だが、今回は何も事業計画は語らない。長女がどのように状況なのか、住んでいたボンで交通事故に遭い、最初は命も危ないという大事故だったが、ようやく病院は退院でき、今はリハビリ施設でトレーニング中なので、そのリハビリ施設の一室に長女と一緒に暮らし、介護に全力だという状況のみを語る。

だが、以前の事業計画を語る当時よりは一段と輝いているように感じる。

思い出してみると、このドイツ人、何回も転職し、その合間に次の事業を企画し、各方面に提案していたが、どこからも採用されない状況だった。しかし、彼は常に元気で前向きな発言を繰り返すので、よく堪えないなぁと、その精神力に感心しつつも、どうして提案計画が採り上げられないのか、ということに相談に乗ったこともあったが、その当時と比べて明らかにモチベーションが向上している。
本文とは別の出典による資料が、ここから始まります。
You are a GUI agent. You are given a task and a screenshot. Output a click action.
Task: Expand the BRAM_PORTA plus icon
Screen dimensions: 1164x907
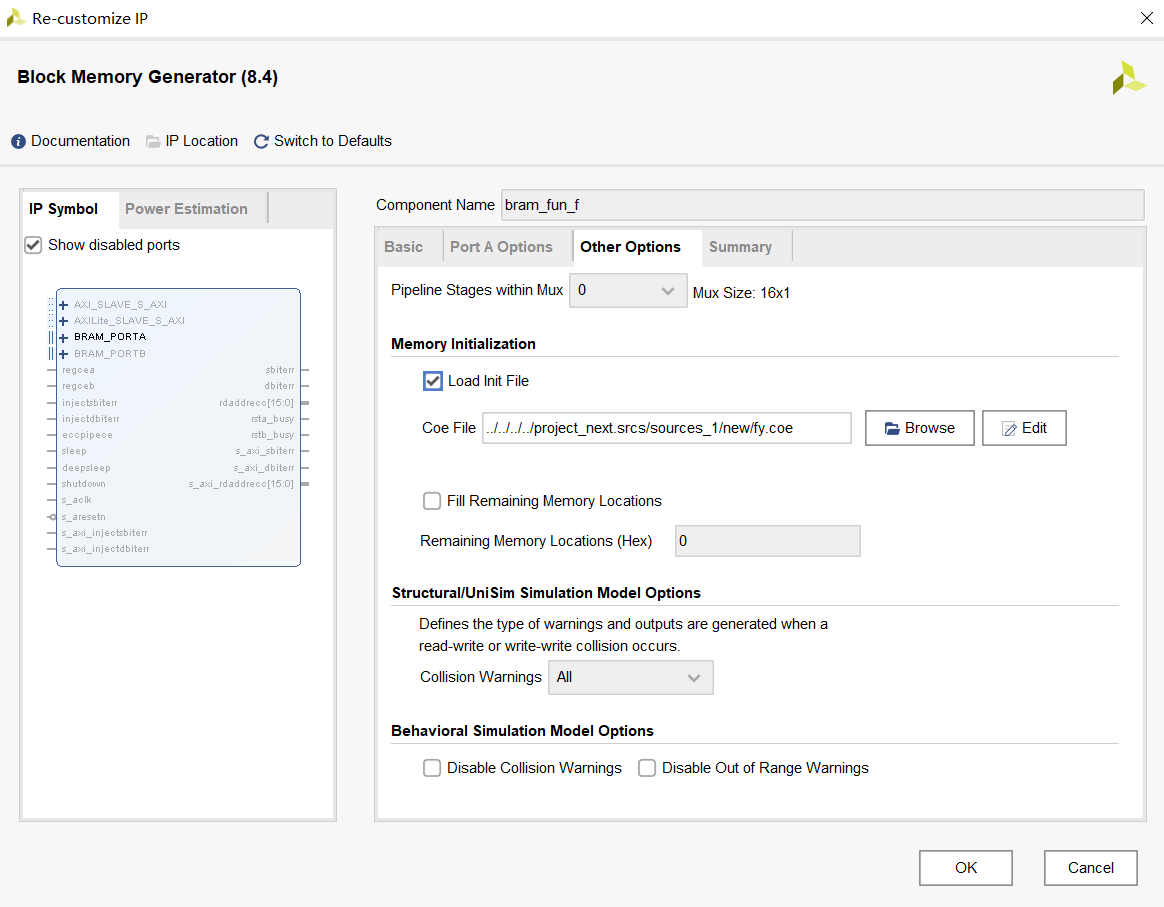click(x=63, y=337)
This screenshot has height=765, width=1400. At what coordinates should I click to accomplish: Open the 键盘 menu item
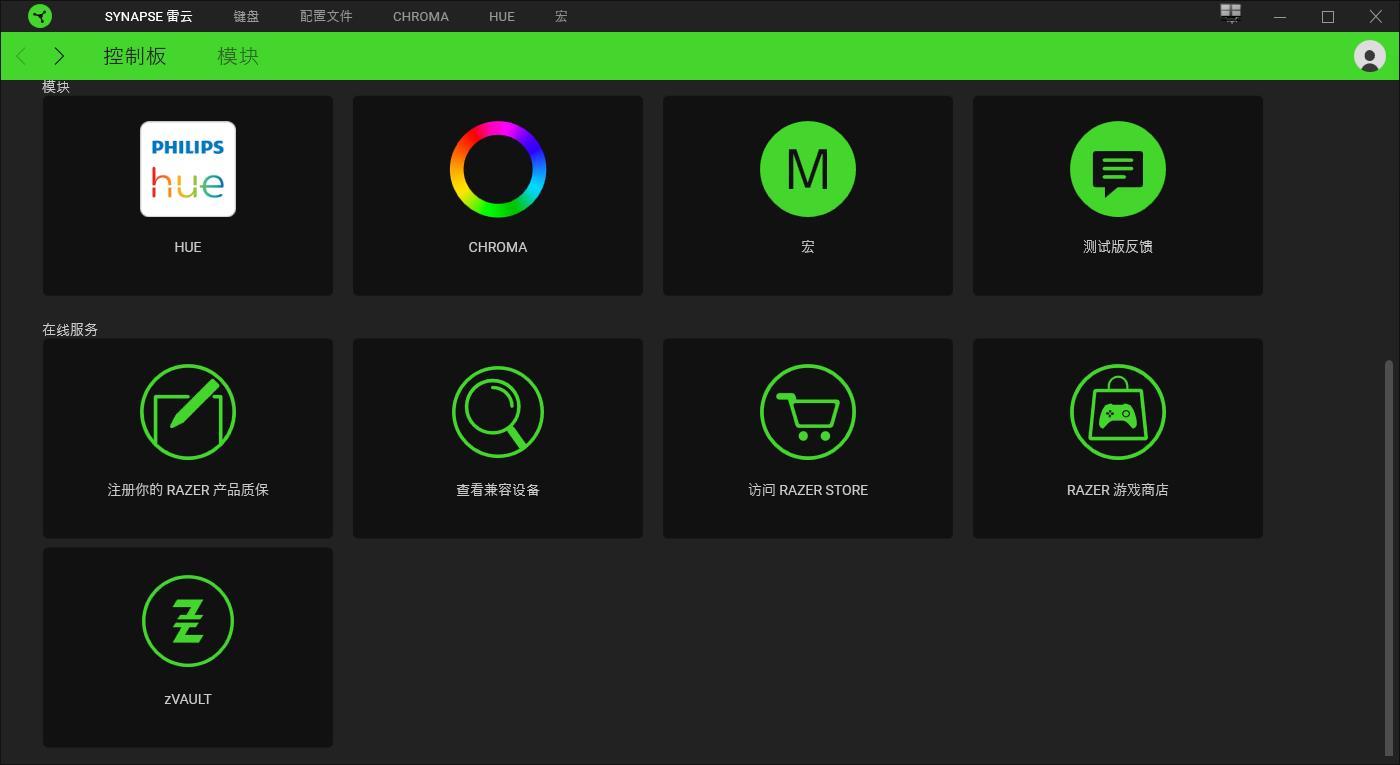coord(246,16)
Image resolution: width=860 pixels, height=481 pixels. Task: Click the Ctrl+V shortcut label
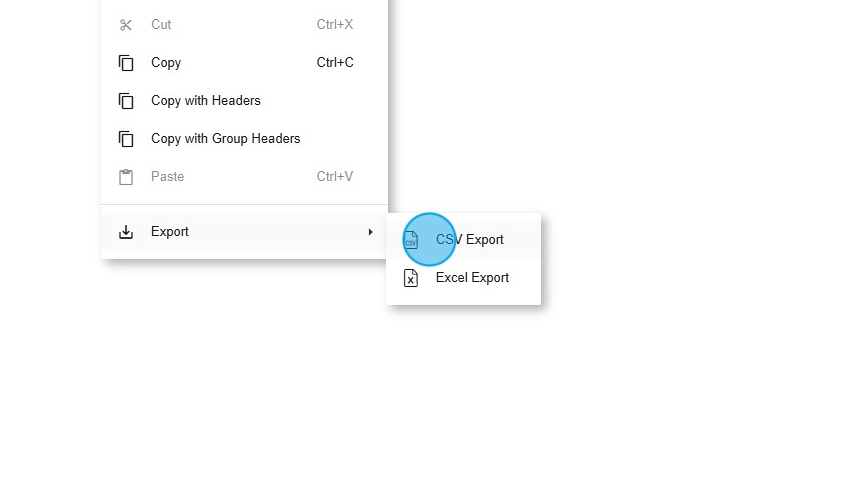click(335, 177)
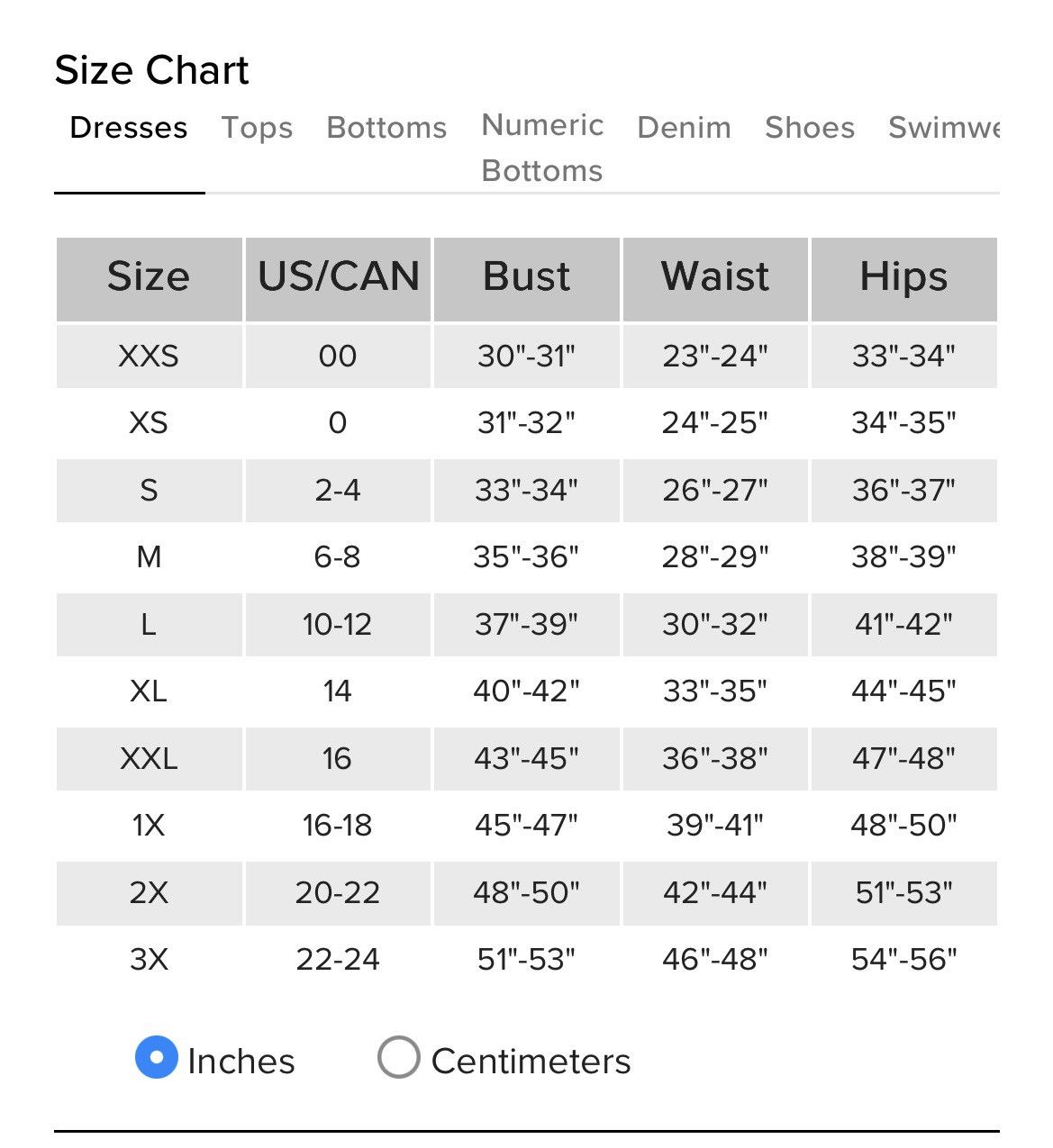This screenshot has height=1148, width=1053.
Task: Click the Size column header
Action: (x=149, y=276)
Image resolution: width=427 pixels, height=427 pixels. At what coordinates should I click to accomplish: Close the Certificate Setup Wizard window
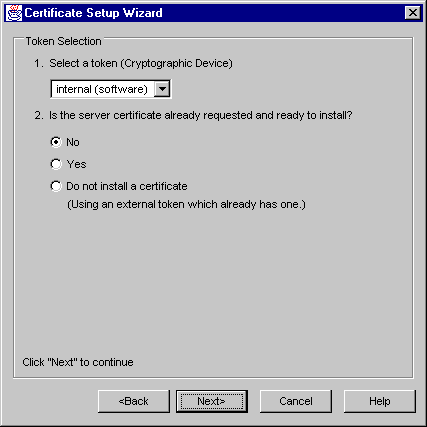(413, 13)
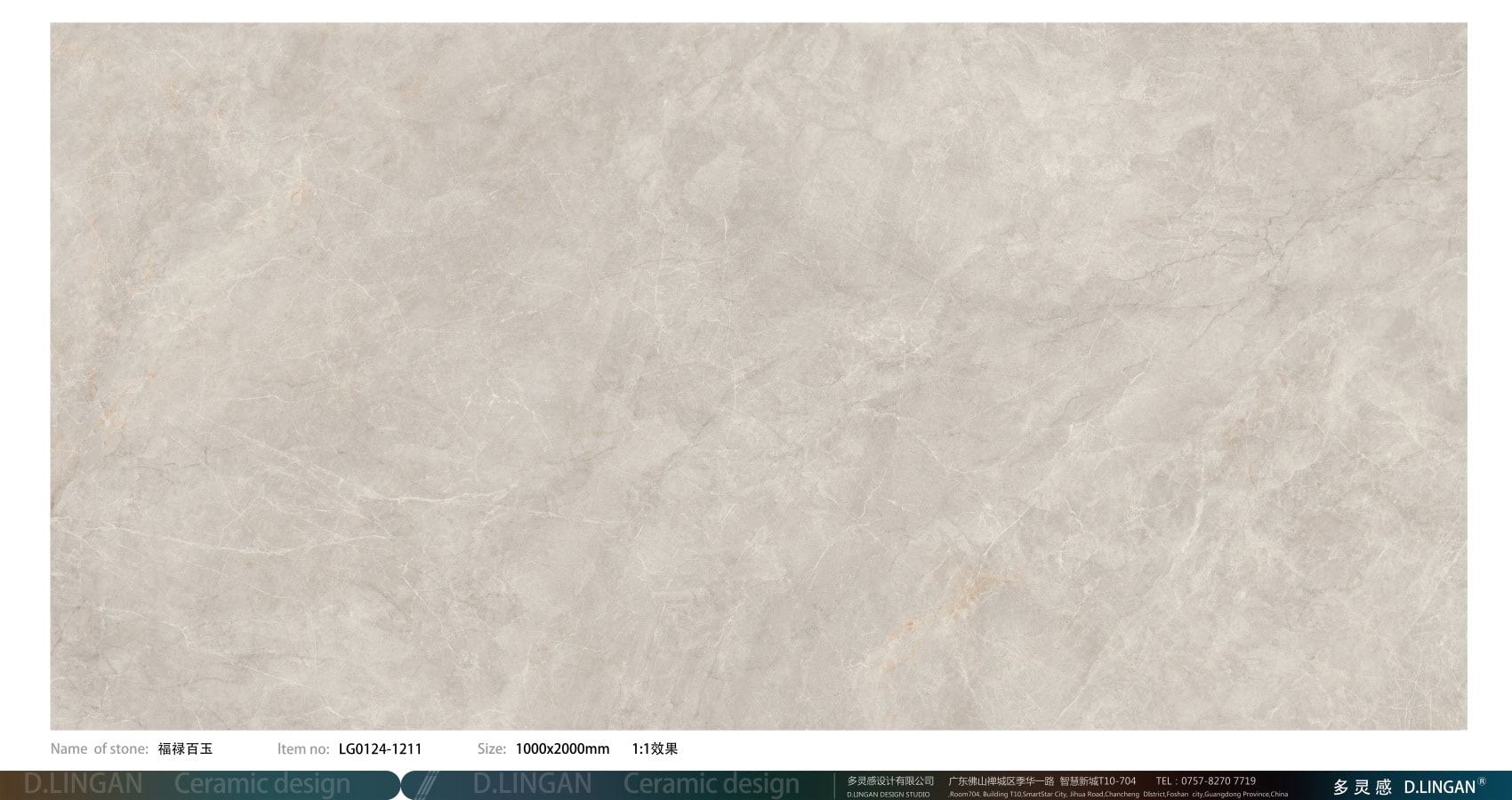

そこで以前のように事業計画はつくらないのかと聞くと「やめた」「もうしない」「娘の介護に命をかけている」と、お節介なことは言うなという厳しい目つきになる。今や、彼のモチベーションは介護一筋なのである。

肉親は「情」で、論理ではない

このドイツ人男性の発言はよくわかる。というのも自分も義母の介護で勤め人を辞め、その結果として今の仕事につながったのだが、その時の気持ちは、家族が病気等で倒れたときは、論理的に考えてはいけないというものであった。

「情」で対応するのが家族愛であり、その「情」から出る介護にモチベーションを持つのが人間の務めだ、と判断した体験があるからである。

首相を選ぶ選挙

 日本サッカー協会のモチベーションでザッケローニ監督を決めた。来年3月のヨルダン戦に勝てば、世界最速でワールドカップ出場が決まる。結果として日本人は満足する。

日本国民のモチベーションによって12月16日衆議院選挙で首相が決まる。果たして、国民が納得し、コロコロ変わらない首相を選べるか。一人ひとりにかかっている。以上。